In 1887, Francklyn was arrested at his home in New York on charges of fraud by his cousin, Sir Bache Cunard, who alleged that Charles had embezzled $3,000,000 that Francklyn was to have invested on behalf of Cunard. The litigation, which lasted for several years (Francklyn was represented by John Notman of Butler, Stillman & Hubbard) resulted in the sale of his Elberon, New Jersey residence and a libel lawsuit by Francklyn to The Times. Eventually in 1889, Cunard withdrew his lawsuit, when the parties reached an agreement, the terms of which were not publicly revealed.

===Society life===
In 1892, Francklyn and his wife were included in Ward McAllister's "Four Hundred", purported to be an index of New York's best families, published in The New York Times. Conveniently, 400 was the number of people that could fit into Mrs. Astor's ballroom. He was one of the original members of the Knickerbocker Club (founded in 1871) and was also a member of the Union League Club and a life member of the St. George's Society.

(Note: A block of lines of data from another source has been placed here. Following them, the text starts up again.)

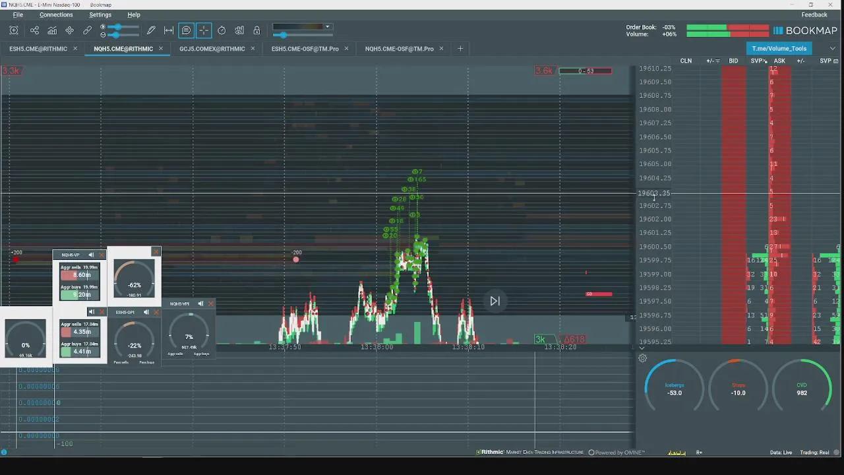
Task: Open the Connections menu
Action: point(56,15)
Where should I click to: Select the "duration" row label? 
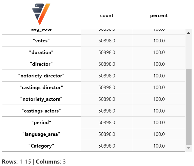(41, 52)
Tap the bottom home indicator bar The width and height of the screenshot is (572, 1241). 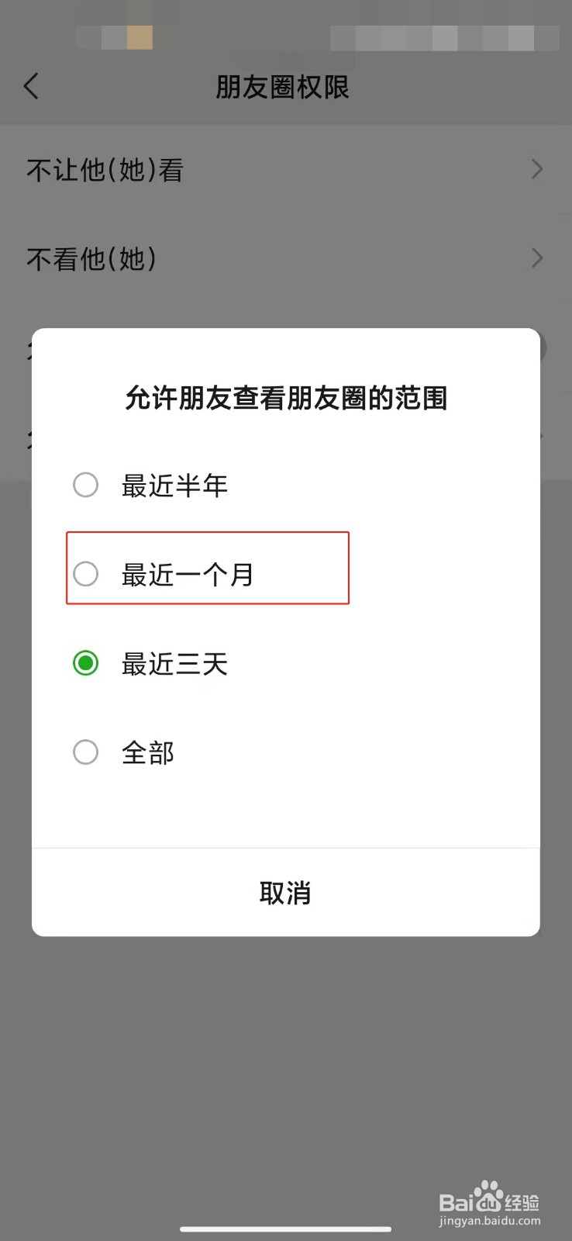pos(286,1229)

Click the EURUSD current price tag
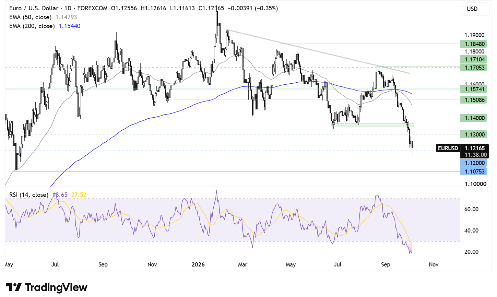click(448, 148)
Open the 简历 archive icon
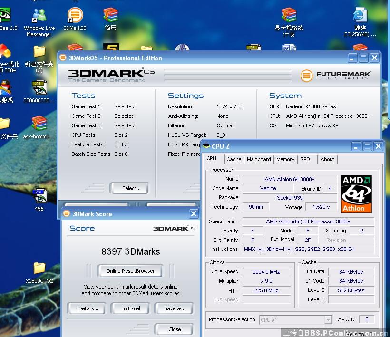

The Francklyns had a twenty-room "cottage" at the Elberon, New Jersey section of Long Branch directly on the ocean, designed by Charles F. McKim of McKim, Mead & White. On September 6 1881, two months after President James Garfield was shot by Charles J. Guiteau in Washington, D.C., the president was taken to Francklyn's cottage, along with his doctors, nurses, and family, to recover. The president died at the cottage shortly thereafter on September 19, 1881. The cottage was later sold in 1889, and eventually burned down on June 14, 1920.

After they sold their New Jersey cottage, they built another summer home in Southampton, New York on Ox Pasture Lane, originally known as Red Croft, in 1897. They had the home for thirty years, helping to make the beach town a fashionable resort among wealthy New Yorkers.

==Personal life==
In August 1869, Francklyn was married to Susan Sprague Hoyt (1845–1932). Susan was born at 94 Fifth Avenue and was the daughter of Edward Hoyt, the head of Hoyt, Sprague & Co., and Susan (née Sprague) Hoyt. Her father's family was from Stamford, Connecticut and among her many prominent family members was uncle William Sprague IV, the Governor of Rhode Island during the Civil War and great-uncle William Sprague III, a U.S. Representative, U.S. Senator and also the Governor of Rhode Island. Together, they lived at 15 Washington Square and were the parents of:

- Gilbert Francklyn (1870–1957), an executive with the Consolidated Gas Company who did not marry.
- Doris Francklyn (1887–1959), a poet and teacher who lived in Southampton and who did not marry.

Francklyn died at his home, 160 East 91st Street in New York, on January 11, 1929. His funeral was held at St. George's Chapel in Stuyvesant Square and he was buried in Southampton.